Ahn-Kha again quartered his Grogs in the forward well deck, their old tentage replaced by a grove of quickwood plants, their crossbows and pikes stored below, shotguns and rifles cleaned and put away in the arms lockers. He wandered among the bunks of the marines. His complement was already displaying souvenirs acquired on the island, hung upon bunk and locker. Hispaniolan voudou charms wrought from wood and bead swung with the ship's gentle motion.
He returned to the deck for a last look at Haiti. The mountains, so green that the color deserved a richer word to describe it, stood out against the azure blue of the sky and the argent blue of the Caribbean waters below. It was an island of extremes: beauty and hideousness, laughter and despair, freedom and slavery. But from this island that had known an almost endless series of sorrows for the past six hundred years, a new world could spring.
Narcisse's dishes made a superb dinner, once the cook and his mate let her take over supervision of the meals. Valentine had the galley busy, and treated Post and the rest of the Thunderbolt's marines to a feast. Good food and plentiful tobacco-all as night fell after an easy day's duties- made the men lively.

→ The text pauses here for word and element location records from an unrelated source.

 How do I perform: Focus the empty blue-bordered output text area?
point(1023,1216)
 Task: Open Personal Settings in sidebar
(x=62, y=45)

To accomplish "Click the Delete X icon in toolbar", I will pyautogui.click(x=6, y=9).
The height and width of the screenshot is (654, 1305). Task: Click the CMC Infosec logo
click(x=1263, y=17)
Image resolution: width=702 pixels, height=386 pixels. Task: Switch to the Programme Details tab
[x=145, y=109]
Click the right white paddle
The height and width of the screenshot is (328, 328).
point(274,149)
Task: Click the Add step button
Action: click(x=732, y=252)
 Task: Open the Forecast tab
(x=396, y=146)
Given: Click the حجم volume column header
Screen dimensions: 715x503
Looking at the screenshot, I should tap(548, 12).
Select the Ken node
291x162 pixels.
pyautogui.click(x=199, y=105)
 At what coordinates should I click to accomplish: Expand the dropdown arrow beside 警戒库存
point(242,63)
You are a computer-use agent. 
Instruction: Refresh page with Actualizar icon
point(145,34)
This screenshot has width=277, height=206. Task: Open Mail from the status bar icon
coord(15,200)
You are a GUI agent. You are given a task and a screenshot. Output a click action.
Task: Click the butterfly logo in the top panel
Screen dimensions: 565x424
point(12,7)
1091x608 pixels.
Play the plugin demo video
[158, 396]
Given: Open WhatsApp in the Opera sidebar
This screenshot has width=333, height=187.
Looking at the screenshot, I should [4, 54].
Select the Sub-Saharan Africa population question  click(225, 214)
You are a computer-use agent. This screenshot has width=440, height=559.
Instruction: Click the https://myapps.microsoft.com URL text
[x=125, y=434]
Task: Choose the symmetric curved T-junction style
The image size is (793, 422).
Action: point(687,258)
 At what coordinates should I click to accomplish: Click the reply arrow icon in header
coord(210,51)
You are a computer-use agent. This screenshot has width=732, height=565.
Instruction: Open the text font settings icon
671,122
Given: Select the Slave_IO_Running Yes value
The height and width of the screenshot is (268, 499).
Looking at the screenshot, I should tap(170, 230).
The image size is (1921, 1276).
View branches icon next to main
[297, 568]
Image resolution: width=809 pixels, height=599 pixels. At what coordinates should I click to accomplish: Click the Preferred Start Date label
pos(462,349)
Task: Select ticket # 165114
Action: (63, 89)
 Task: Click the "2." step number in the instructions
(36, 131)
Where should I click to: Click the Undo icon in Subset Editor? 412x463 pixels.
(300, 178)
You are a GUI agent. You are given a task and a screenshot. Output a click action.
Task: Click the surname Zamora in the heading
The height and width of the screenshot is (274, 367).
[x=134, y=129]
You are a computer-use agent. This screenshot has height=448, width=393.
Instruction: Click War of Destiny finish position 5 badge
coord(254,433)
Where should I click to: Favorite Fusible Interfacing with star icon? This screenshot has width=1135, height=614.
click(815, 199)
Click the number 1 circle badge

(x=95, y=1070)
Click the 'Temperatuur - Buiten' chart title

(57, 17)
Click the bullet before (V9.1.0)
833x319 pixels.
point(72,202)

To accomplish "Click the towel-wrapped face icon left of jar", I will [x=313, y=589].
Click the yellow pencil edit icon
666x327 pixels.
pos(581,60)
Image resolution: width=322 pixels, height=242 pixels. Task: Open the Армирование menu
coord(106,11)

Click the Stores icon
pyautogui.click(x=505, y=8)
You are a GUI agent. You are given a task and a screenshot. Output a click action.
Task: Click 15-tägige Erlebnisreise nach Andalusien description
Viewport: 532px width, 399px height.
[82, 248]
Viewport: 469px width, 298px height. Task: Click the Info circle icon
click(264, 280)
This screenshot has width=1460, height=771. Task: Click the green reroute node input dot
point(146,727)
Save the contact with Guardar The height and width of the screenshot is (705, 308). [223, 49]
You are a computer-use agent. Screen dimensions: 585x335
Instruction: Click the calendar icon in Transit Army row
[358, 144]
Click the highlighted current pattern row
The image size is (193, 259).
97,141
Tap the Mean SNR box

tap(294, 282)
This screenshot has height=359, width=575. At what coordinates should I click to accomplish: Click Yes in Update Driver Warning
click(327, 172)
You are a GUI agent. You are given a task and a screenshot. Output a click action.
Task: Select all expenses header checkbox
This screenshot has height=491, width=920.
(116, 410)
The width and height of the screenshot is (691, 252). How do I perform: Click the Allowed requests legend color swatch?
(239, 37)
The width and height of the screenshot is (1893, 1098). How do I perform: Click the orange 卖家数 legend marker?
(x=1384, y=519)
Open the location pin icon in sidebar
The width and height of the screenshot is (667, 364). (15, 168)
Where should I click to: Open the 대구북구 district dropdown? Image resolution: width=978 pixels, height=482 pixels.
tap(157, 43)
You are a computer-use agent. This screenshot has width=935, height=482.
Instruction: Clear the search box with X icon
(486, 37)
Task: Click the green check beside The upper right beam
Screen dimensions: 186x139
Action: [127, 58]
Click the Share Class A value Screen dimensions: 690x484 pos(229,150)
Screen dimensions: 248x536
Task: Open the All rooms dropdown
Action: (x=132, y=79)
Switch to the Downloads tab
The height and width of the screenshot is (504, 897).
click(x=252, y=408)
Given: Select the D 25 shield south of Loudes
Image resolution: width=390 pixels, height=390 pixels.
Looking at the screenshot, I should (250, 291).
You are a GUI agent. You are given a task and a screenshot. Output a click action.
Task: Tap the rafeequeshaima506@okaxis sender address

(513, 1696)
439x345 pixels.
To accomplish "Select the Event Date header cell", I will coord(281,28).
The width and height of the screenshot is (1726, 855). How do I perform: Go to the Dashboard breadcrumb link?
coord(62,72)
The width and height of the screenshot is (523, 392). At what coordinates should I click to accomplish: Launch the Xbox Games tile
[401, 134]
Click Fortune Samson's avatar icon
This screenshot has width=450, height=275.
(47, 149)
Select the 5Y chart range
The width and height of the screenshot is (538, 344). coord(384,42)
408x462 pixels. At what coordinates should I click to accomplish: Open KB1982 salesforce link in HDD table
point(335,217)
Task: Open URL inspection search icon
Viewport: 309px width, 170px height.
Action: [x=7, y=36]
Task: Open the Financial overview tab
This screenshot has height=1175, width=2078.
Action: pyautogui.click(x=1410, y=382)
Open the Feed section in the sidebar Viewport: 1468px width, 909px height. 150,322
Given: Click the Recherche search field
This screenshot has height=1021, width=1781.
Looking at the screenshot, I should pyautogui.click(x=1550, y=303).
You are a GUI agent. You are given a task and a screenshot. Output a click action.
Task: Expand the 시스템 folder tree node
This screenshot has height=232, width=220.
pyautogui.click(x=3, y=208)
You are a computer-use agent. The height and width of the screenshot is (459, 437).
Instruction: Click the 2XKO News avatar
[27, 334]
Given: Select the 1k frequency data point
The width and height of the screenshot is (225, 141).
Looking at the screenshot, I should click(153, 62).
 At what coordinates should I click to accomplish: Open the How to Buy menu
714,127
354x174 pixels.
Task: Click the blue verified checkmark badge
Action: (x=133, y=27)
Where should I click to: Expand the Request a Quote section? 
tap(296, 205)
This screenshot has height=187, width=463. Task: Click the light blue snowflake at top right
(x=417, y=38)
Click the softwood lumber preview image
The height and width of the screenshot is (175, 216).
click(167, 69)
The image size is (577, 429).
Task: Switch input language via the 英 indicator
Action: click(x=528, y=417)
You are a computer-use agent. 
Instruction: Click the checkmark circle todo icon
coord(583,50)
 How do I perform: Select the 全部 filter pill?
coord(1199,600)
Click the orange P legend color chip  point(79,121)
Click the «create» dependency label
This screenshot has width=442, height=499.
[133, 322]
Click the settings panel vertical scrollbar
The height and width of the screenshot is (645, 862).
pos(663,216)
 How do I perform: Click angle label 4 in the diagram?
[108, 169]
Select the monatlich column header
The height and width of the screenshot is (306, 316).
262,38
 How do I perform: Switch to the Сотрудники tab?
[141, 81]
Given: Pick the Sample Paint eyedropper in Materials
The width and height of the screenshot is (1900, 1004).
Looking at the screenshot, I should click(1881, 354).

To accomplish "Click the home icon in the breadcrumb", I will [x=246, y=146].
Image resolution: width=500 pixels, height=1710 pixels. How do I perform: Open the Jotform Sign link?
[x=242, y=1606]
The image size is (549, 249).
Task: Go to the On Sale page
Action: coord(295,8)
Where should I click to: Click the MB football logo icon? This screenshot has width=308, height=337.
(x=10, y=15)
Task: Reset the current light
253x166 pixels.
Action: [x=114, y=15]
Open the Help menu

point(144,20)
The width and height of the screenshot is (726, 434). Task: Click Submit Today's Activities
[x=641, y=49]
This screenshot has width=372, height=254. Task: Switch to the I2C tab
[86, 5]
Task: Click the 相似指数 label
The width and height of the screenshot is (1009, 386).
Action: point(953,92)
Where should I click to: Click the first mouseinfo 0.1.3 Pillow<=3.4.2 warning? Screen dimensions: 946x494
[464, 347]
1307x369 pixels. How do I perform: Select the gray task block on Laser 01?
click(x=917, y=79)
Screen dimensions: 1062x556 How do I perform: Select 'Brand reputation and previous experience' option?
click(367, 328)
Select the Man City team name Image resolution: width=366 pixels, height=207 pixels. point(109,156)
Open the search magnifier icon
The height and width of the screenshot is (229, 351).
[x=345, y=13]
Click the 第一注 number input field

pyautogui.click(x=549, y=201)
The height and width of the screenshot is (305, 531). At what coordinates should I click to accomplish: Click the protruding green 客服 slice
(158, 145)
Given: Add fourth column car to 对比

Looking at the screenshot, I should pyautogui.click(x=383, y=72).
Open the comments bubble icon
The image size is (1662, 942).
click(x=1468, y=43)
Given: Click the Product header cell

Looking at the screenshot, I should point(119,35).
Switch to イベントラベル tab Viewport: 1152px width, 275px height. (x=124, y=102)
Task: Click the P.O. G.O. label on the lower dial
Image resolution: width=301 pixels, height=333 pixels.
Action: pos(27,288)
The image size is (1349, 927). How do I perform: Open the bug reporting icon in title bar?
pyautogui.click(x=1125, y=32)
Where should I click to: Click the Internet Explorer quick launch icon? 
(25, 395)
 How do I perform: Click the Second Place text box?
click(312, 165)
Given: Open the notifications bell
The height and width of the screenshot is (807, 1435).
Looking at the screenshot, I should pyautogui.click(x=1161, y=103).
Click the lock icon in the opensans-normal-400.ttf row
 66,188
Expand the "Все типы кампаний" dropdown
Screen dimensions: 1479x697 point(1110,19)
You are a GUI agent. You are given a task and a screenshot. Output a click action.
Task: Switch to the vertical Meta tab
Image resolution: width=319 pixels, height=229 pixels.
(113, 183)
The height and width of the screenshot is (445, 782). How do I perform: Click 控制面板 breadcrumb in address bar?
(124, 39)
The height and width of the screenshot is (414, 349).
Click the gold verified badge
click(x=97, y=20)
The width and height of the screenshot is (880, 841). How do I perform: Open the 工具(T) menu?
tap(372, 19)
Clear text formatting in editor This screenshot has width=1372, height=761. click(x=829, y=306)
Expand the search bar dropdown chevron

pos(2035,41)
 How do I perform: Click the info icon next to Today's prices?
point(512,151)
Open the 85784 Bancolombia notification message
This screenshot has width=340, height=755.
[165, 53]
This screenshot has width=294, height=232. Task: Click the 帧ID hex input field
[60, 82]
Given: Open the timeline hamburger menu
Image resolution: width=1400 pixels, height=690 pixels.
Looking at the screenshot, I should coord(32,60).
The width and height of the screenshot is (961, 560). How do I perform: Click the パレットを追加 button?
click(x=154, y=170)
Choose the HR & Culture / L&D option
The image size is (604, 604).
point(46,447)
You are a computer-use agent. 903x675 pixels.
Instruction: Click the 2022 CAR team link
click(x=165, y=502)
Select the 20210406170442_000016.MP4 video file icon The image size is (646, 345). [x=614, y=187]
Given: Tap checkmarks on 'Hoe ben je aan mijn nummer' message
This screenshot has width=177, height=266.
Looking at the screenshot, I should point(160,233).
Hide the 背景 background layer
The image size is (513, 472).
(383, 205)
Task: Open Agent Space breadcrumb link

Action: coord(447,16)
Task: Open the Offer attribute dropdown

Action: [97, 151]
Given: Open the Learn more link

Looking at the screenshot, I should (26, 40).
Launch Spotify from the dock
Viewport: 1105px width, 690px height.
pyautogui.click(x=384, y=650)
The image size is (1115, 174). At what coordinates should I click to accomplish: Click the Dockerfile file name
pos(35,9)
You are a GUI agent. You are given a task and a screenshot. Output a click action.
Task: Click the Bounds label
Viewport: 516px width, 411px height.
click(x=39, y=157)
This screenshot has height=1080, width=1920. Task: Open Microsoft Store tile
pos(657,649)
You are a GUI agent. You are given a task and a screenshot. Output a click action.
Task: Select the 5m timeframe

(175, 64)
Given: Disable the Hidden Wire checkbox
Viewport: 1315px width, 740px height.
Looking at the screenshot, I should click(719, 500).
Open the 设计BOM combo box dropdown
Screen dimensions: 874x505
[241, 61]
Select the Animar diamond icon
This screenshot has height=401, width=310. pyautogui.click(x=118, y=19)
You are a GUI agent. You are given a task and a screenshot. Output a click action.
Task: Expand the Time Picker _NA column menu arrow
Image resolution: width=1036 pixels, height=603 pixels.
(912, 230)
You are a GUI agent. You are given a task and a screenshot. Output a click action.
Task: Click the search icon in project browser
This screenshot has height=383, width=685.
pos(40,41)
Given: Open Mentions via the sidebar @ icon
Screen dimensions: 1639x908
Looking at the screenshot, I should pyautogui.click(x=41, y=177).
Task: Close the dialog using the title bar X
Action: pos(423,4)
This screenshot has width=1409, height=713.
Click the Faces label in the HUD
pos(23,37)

"How's life in the Ozarks?" a stout corporal with a stand of red hair asked. "I've heard the winters pass hard."
"Irish, I know a lot of stories get passed around the Kurian Zone about that," Valentine said. "There's enough to eat. Sometimes it isn't what you'd like as a first choice, or even a second, but we don't starve. You'll find out there's a lot of ways to cook chickpeas, and you'll get sick of dried fruit, I can promise you that."
"Women?" Hurst called, and the men snickered.
"That's one thing we're not short of. Fact is, there's so many, you'll find a few in uniform. There are a lot of lonely widows, too, which makes a man think, but if any of you have a mind to be a second husband, you'll have your pick. We've got schools, roads, there's a gambling boat, showboats, and I'm even told of a floating whorehouse or two on the Lake of the Ozarks. Being an officer and a gentleman, I wouldn't know details, naturally."
The men snickered and passed around comments under their breath, like kids in school, and Valentine heard Car-rasca's name mentioned.
"Enough of that," Post growled.
A shout echoed from above. The collision Klaxon sounded. Something thumped against the ship's hull, a grinding jar that had everyone reaching for a table or a bunk brace to steady themselves.
"Vampir-," the squawk-box sounded, before falling silent. Valentine listened with hard ears, trying to shut out the bleating alarm, and heard the icy shrieks of Reapers.
"My God, they followed us!" Post said.